An ectopic pregnancy occurs when a fertilized egg implants in a site other than the endometrial lining of the uterus, usually in the fallopian tubes. Even though the embryo is placed into the uterus during the embryo transfer procedure, an ectopic pregnancy can still occur.
The fallopian tube can not hold a growing embryo and can not stretch like a uterus. Symptoms of a ruptured ectopic pregnancy include the following: Low back pain, sudden, severe abdominal or pelvic pain, pain in the shoulders, fainting, or dizziness. The bleeding in the mother is a life-threatening condition that requires emergency treatment.
An ectopic pregnancy rate of 0.6% of fresh IVF cycles was initiated, which was remarkably similar to the baseline risk from natural conception. The risk is slightly higher in IVF patients with damaged fallopian tubes. The high prevalence of tubal disease and endometriosis in women undergoing IVF is associated with ectopic risk.
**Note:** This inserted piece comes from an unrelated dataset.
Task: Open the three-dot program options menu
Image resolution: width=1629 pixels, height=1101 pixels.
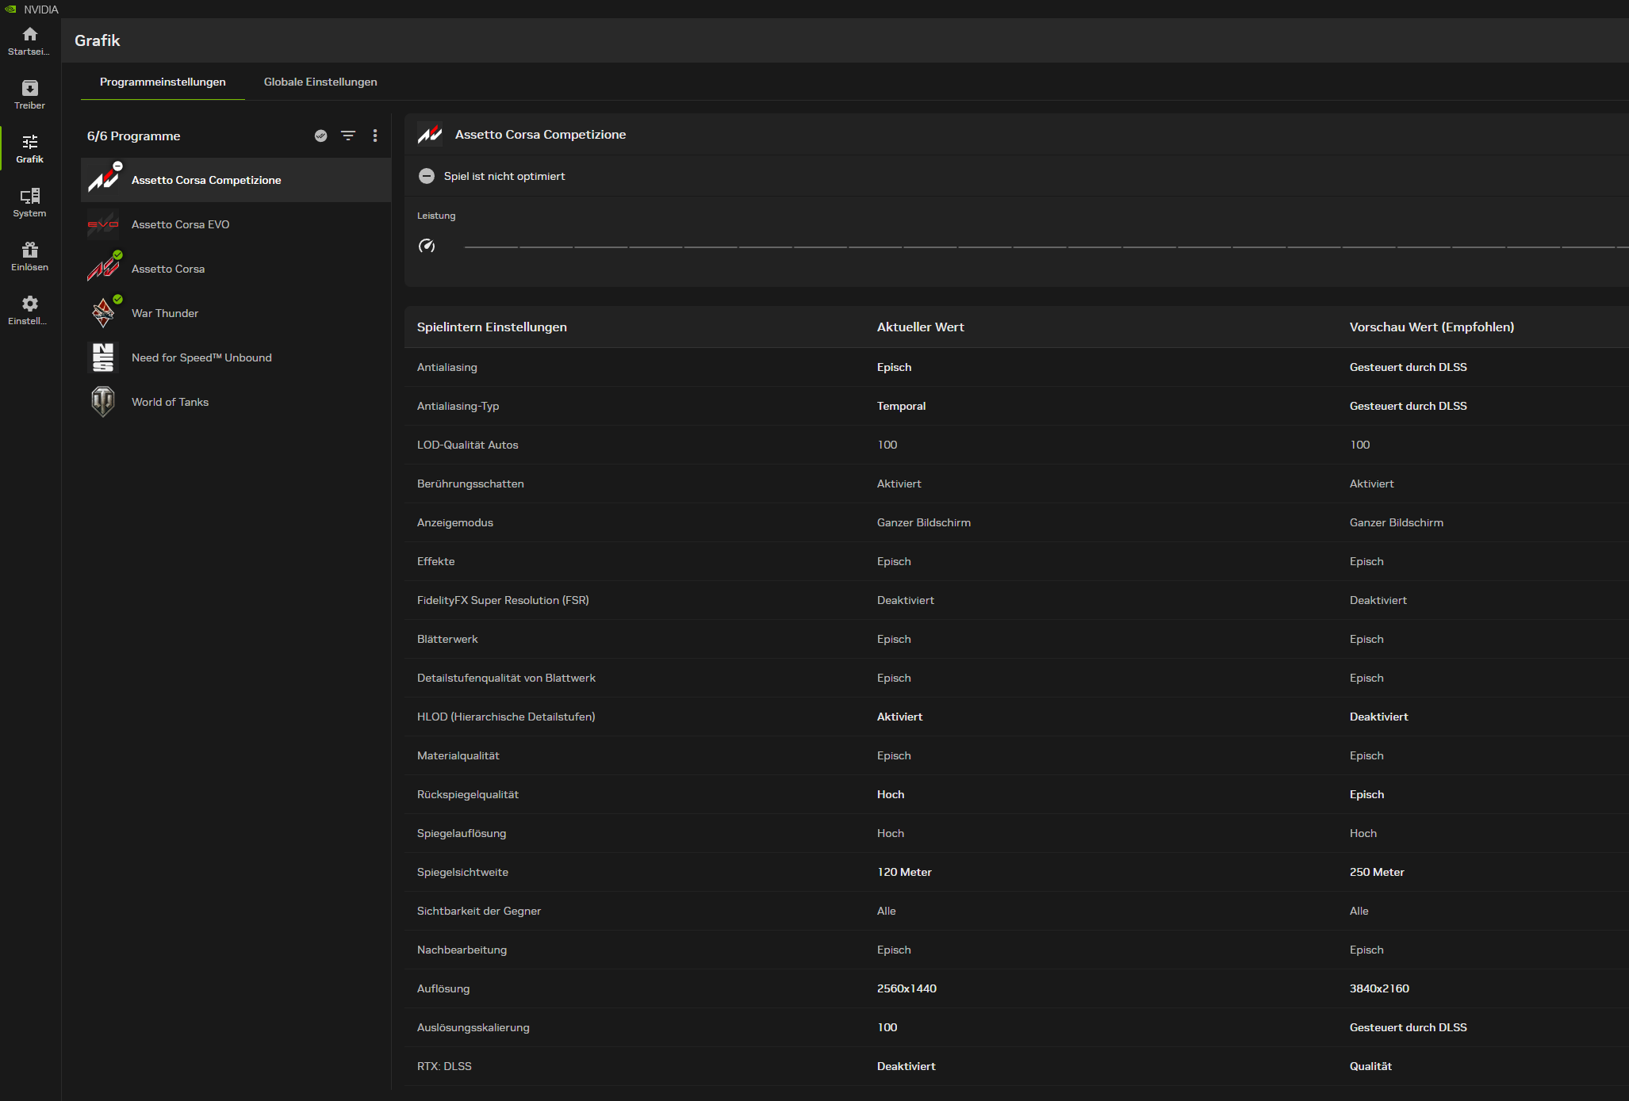Action: coord(375,136)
Around 20-30% of IVF pregnancies can result in multiple pregnancies. With the improvements in embryo selection and increased acceptance of elective single embryo transfer, the multiple gestation rate has decreased.
Pregnancies complicated by multiple gestations are associated with increased prematurity, low birth weight, gestational hypertension, gestational diabetes, a higher incidence of birth defects, and an increased perinatal mortality rate.
IVF pregnancies may be at an increased risk of pregnancy-induced hypertension, gestational diabetes, placental abnormalities, preterm delivery, low birth weight, and congenital defects. Although these risks are much higher in multiple pregnancies even singletons achieved with IVF treatment may be at a higher risk than singletons from naturally occurring pregnancies. Further studies are needed whether these risks are associated with ART per se or rather the diagnosis of infertility.
Any association between IVF treatment and an excess risk of birth defects is complex and is not fully understood and most analyses to date have been limited by several factors. Infertility is a risk factor for congenital anomalies given the equal rate of anomalies recorded in infertile patients conceiving spontaneously.
Some studies focusing on birth defects among children after IVF report that infants conceived with IVF were associated with an increased risk for birth defects compared to those conceived naturally while on the other hand most of the studies published until now show no statistically significant differences in the rates of anomalies between babies born after IVF/ICSI transfer and infertile patients conceiving spontaneously without any treatment.